Differences between fixed and adjustable loans
With a fixed-rate loan, your monthly payment remains the same for the entire duration of your mortgage. The amount of the payment that goes to your principal (the amount you borrowed) increases, but the amount you pay in interest will decrease in the same amount. Your property taxes increase, or rarely, decrease, and your insurance rates might vary as well. For the most part payment amounts on a fixed-rate mortgage will be very stable.
Your first few years of payments on a fixed-rate loan go primarily toward interest. That reverses itself as the loan ages.
Borrowers might choose a fixed-rate loan to lock in a low interest rate. People choose fixed-rate loans when interest rates are low and they want to lock in the low rate. If you have an Adjustable Rate Mortgage (ARM) now, refinancing with a fixed-rate loan can offer more stability in monthly payments. If you currently have an Adjustable Rate Mortgage (ARM), we'd love to assist you in locking a fixed-rate at the best rate currently available. Call MidTowne Mortgage at (478) 746-2063 to learn more.
Adjustable Rate Mortgages — ARMs, as we called them above — come in many varieties. Generally, the interest rates on ARMs are based on a federal index. A few of these are: the 6-month Certificate of Deposit (CD) rate, the 1 year Treasury Security rate, the Federal Home Loan Bank's 11th District Cost of Funds Index (COFI), or others.
Most Adjustable Rate Mortgages are capped, so they can't go up above a specific amount in a given period of time. Some ARMs won't increase more than two percent per year, regardless of the underlying interest rate. Your loan may have a "payment cap" that instead of capping the interest directly, caps the amount that your payment can go up in one period. Plus, the great majority of ARMs have a "lifetime cap" — the interest rate can't go over the capped percentage.

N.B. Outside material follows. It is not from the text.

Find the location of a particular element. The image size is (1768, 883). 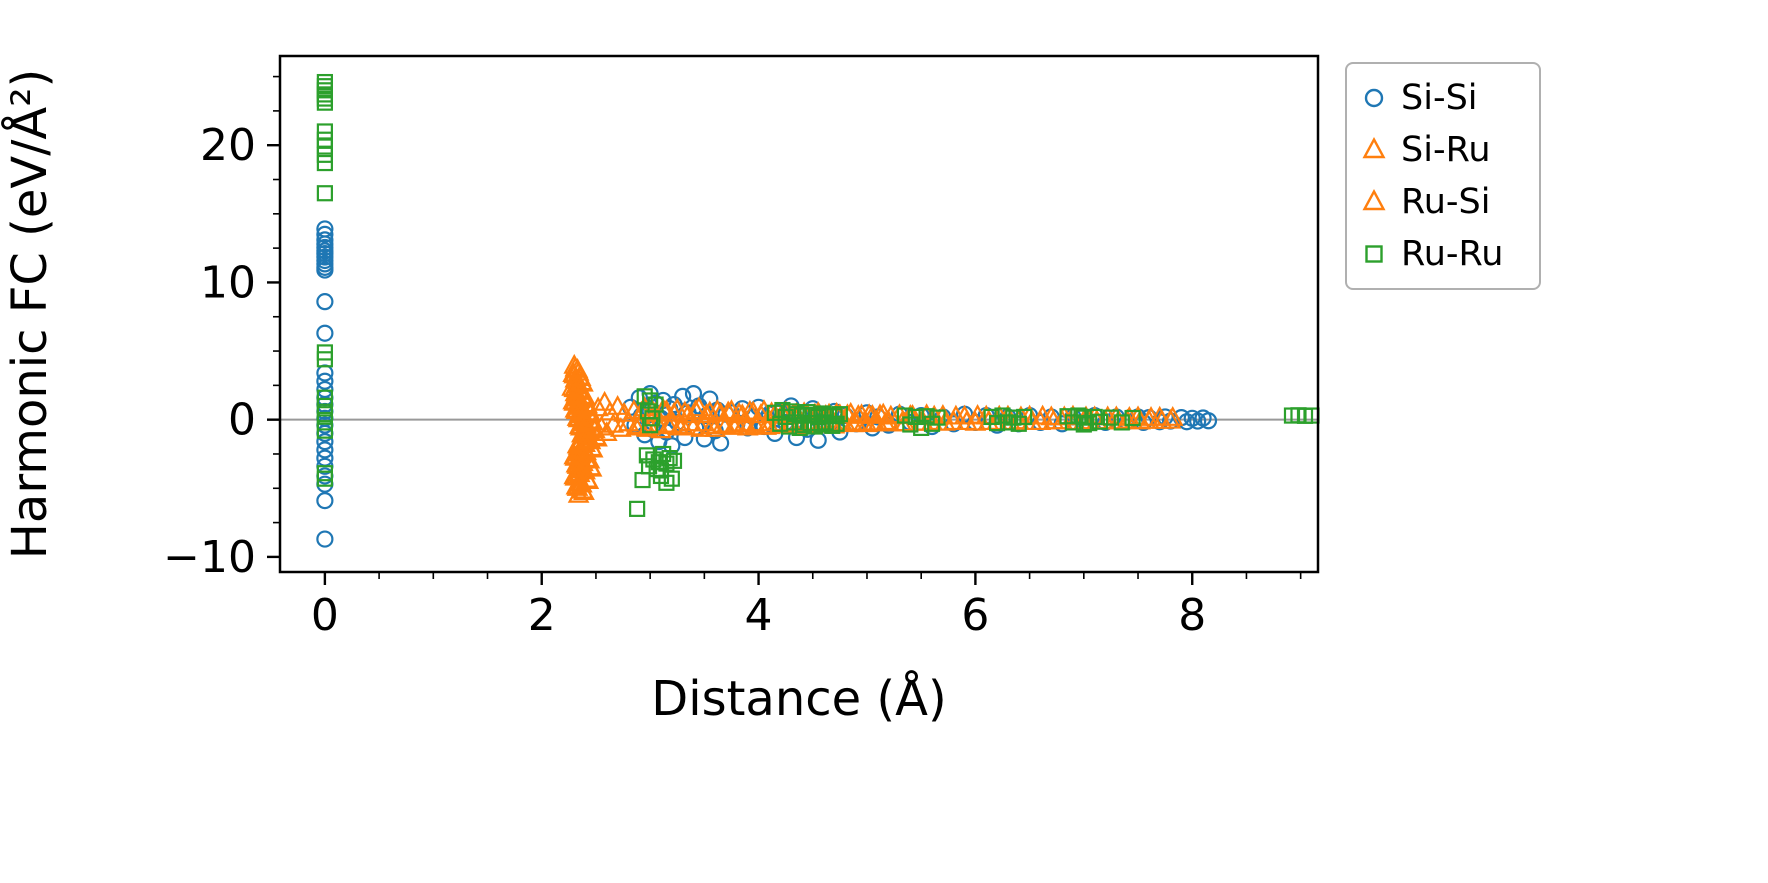

x-tick-label: 6 is located at coordinates (975, 616).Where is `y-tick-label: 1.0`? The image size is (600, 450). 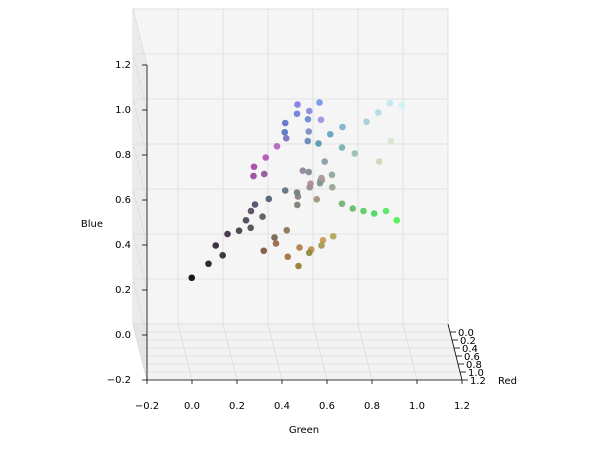
y-tick-label: 1.0 is located at coordinates (417, 406).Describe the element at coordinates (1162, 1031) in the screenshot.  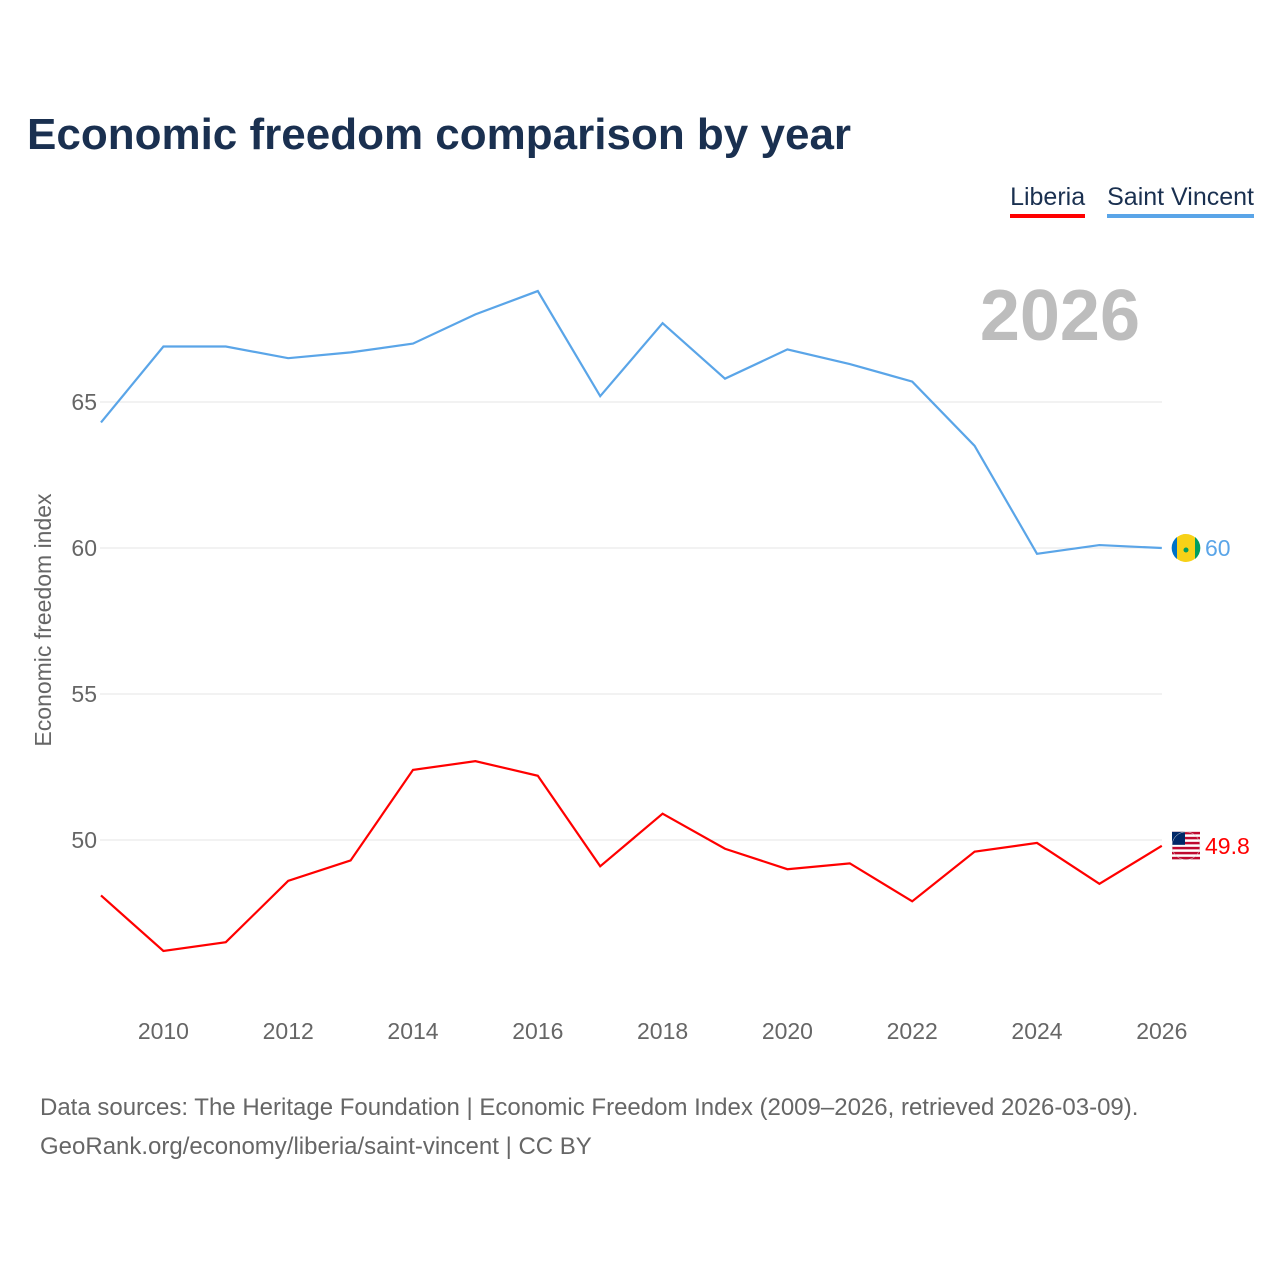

ARMs usually start at a very low rate that may increase as the loan ages. You may hear people talking about "3/1 ARMs" or "5/1 ARMs". In these loans, the initial rate is fixed for three or five years. After this period it adjusts every year. These loans are fixed for a certain number of years (3 or 5), then adjust after the initial period. These loans are often best for people who anticipate moving within three or five years. These types of ARMs are best for borrowers who will sell their house or refinance before the loan adjusts.
You might choose an ARM to take advantage of a lower introductory interest rate and plan on moving, refinancing or simply absorbing the higher rate after the initial rate goes up. ARMs can be risky when housing prices go down because homeowners can get stuck with rates that go up when they cannot sell their home or refinance with a lower property value.